One of the largest helium leaseholders in Canada has identified seven drill targets for primary helium production at its Climax property in southwest Saskatchewan.
Royal Helium Ltd. has over 300,000 acres of prospective helium land in southwest and south-central Saskatchewan.
The company’s leaseholds in the Climax area represent about a quarter of its total land holdings and it has been the initial focus of exploration.
“We're very excited about what we saw,” Royal Helium President and CEO Andrew Davidson said. “We found there was a pretty strong correlation between what we expected to see and what we actually saw, which in the exploration phase is all you can hope for. … So we're very pleased and pretty excited to move forward down there.”
The company completed geotechnical studies in early 2019 that focused on known fields and formations in Saskatchewan where primary helium is currently produced or was previously produced. This assessment used existing helium well data along with seismic information, government and geological data.
In June the company purchased 77.6 line-kilometres of 2D seismic data from the Climax land holdings and then contracted the RPS Group in Calgary to reprocess and evaluate this data.
The assessment identified deeper basement structures underneath the Climax land with approximately 3,094 hectares of four-way structural closure, which is the ideal structural formations to trap helium formed in the Precambrian basement.
“The approach we've been using is essentially reprocessing existing 2D seismic lines,” he explained. “So this is trade data that we have to acquire from the person who actually shot the data and owned it, and then we reprocessed it, looking generally deeper than they looked before, because the helium information is down near the basement.”
These findings are promising, but he emphasized that Royal Helium will only have a clear idea of the volume of helium in this large four-way structural closure after wells have been drilled.
“There's no straight line between the area of the closure and the amount of gas we would expect to extract, and we won't be able to provide any commentary on that until we actually drill a well and do gas analysis on what's down there,” he said. “What it implies is that helium is present down there.”
The company has no firm timeline for starting a drilling program, because it wants to continue with the same exploration program at its other land holdings in southwest Saskatchewan. It is also considering doing another type of exploration at the Climax leaseholds to determine the full extent of the four-way structural closure.
“There is a lot of risk in drilling,” he noted. “It's a costly venture and to the extent that you can de-risk it to the maximum extent possible, that's what we're in the business of doing. And with any drill program we would want to drill multiple wells, not a single well program. That's why we want to continue with this exploration approach in the Swift Current region and Cadillac and Shaunavon and Val Marie, so that we can approach these with as many drill targets as possible and drill as many wells as possible in multiple regions at the same time.”
They are hoping to have a roll-out date for drilling in all these project areas in 2020. The use of 2D seismic data to get a better understanding of the subsurface geology and the formations where helium might be trapped worked very well for their land holdings in the Climax area.
“It's all repeatable, and our plan, is to take the same approach and essentially carbon copy it over the other project areas,” he said.

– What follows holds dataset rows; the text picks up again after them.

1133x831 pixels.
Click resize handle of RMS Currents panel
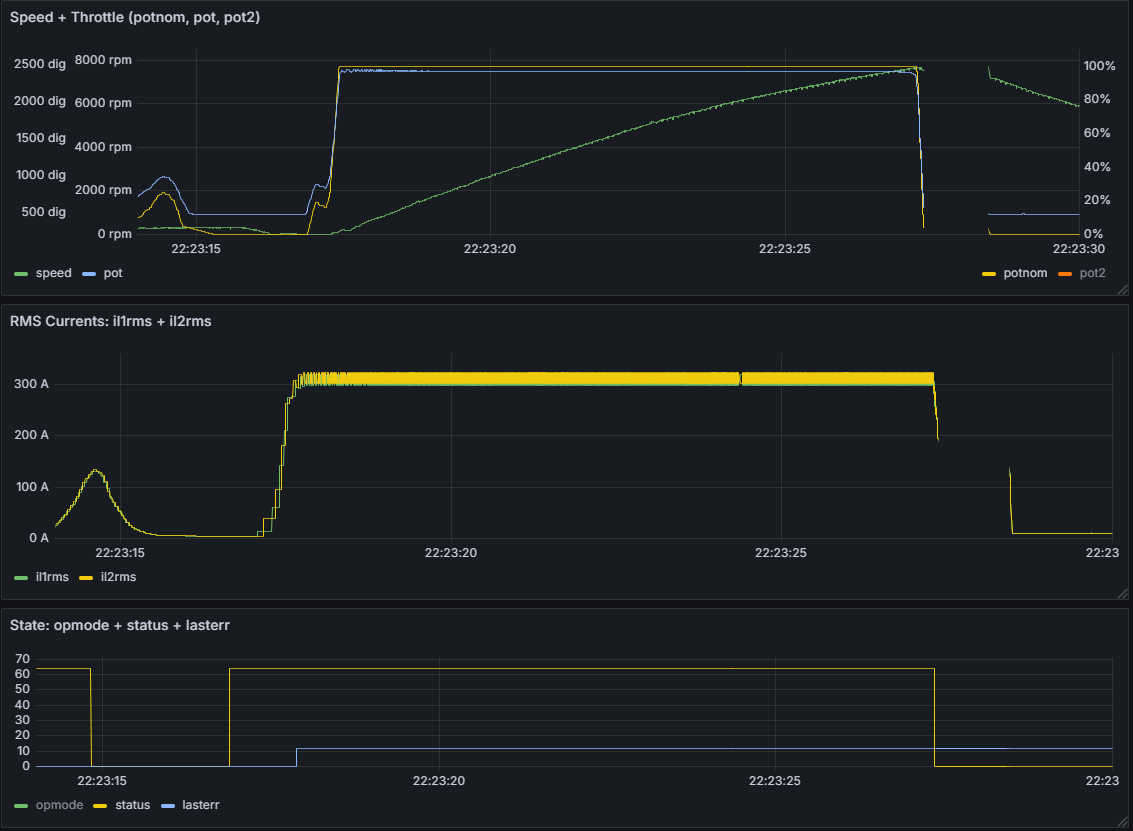(x=1122, y=593)
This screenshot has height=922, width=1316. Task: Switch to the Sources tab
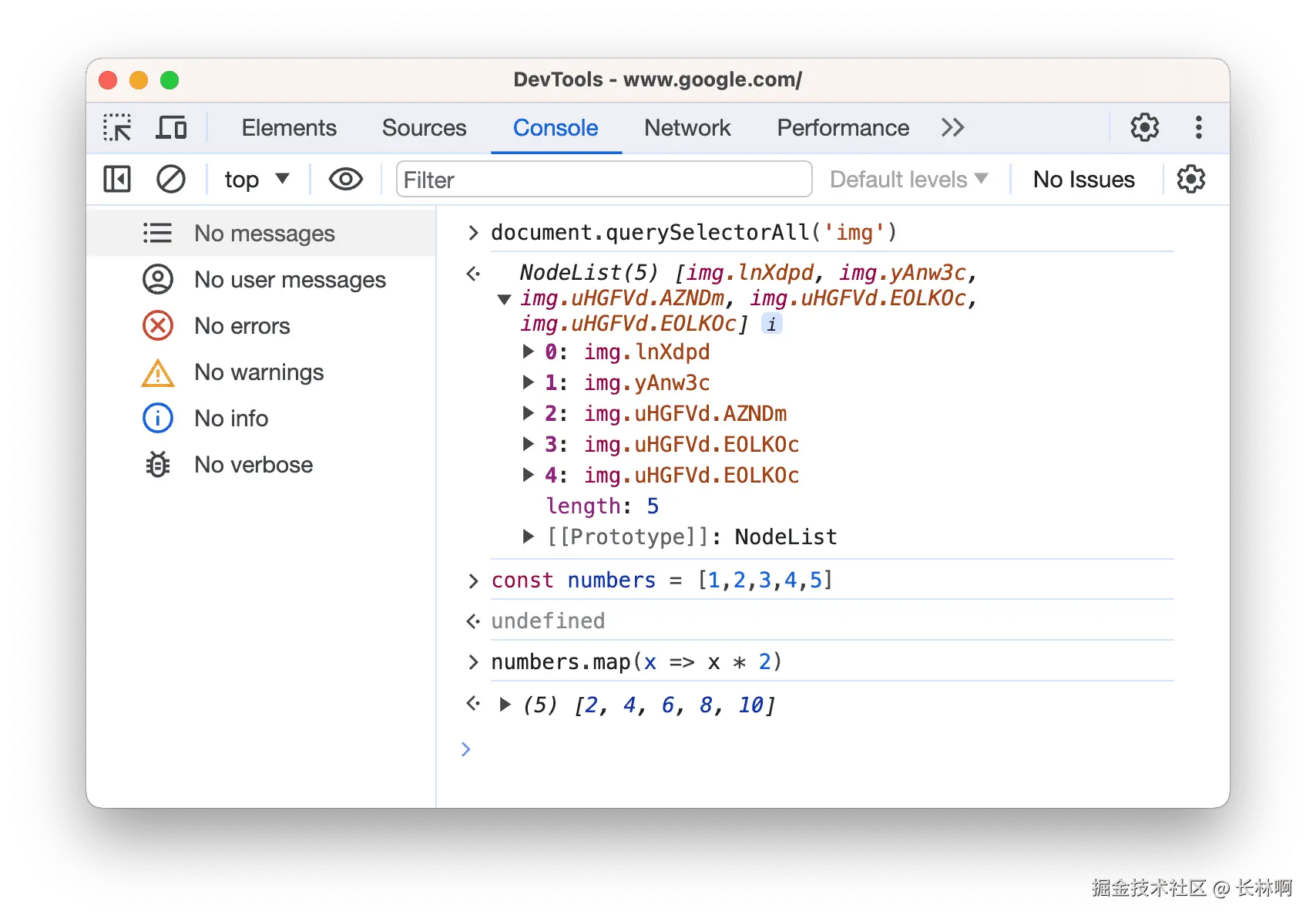(424, 128)
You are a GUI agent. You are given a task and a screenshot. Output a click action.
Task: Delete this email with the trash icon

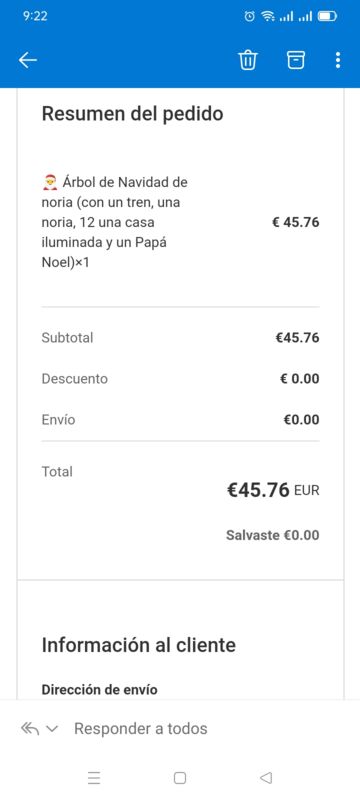[x=248, y=60]
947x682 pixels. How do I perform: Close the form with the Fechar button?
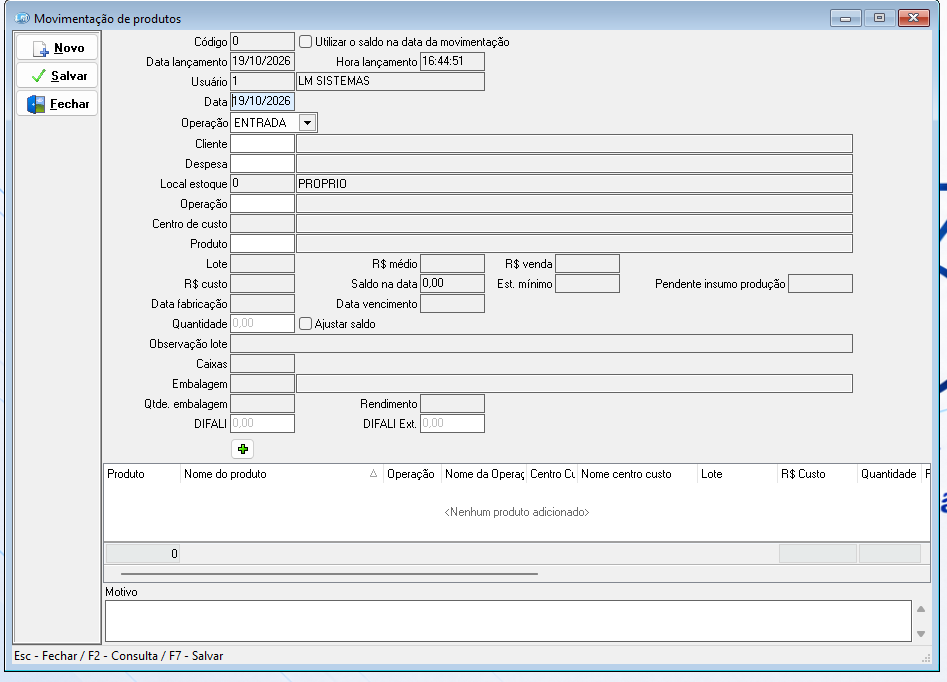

The company’s initial geological and seismic data review of its land holdings in the Swift Current, Cadillac, Val Marie and Shaunavon areas and other land around Climax already indicated similar basement formations and structural traps for helium.
“If the resource is there in scale, like we think it is, it becomes a matter of doing a processing plant down in that region, and that's a whole other level of capital investment and employment opportunity,” he said. “So it could be quite large for the area, but we have to go through a number of steps before we can speak to that with any level of confidence.”
Royal Helium’s goal is to become a leading North American helium producer and it wants to focus on primary helium found in Saskatchewan.
“Most helium now is extracted as a by-product of natural gas,” Davidson said. “We're targeting helium as a standalone product, which is somewhat unique in North America. What it means is it's a bit of a cost advantage to us, in that when there's methane associated with it, there's additional processing cost in separating that methane out. With ours there should be no methane in our production. So it just makes it cheaper to process.”
The company decided to focus its exploration activities on Saskatchewan for several reasons. There has been small-scale helium production in the province since the 1960s, although larger scale exploration efforts have only started in recent years.
There are favourable conditions for finding primary helium in the province, because Saskatchewan has some of the world’s largest concentrations of uranium, and helium is created through the natural decay of radioactive elements such as uranium and thorium. In southern Saskatchewan the geological conditions created four-way structural closures that might trap helium.
“So I think Saskatchewan is poised to be a world leader in terms of helium production, which is one of the principal reasons we're focused here,” he said. “There are other areas in North America as well, but we are here and we're focused here and we think that makes a lot of sense for our company.”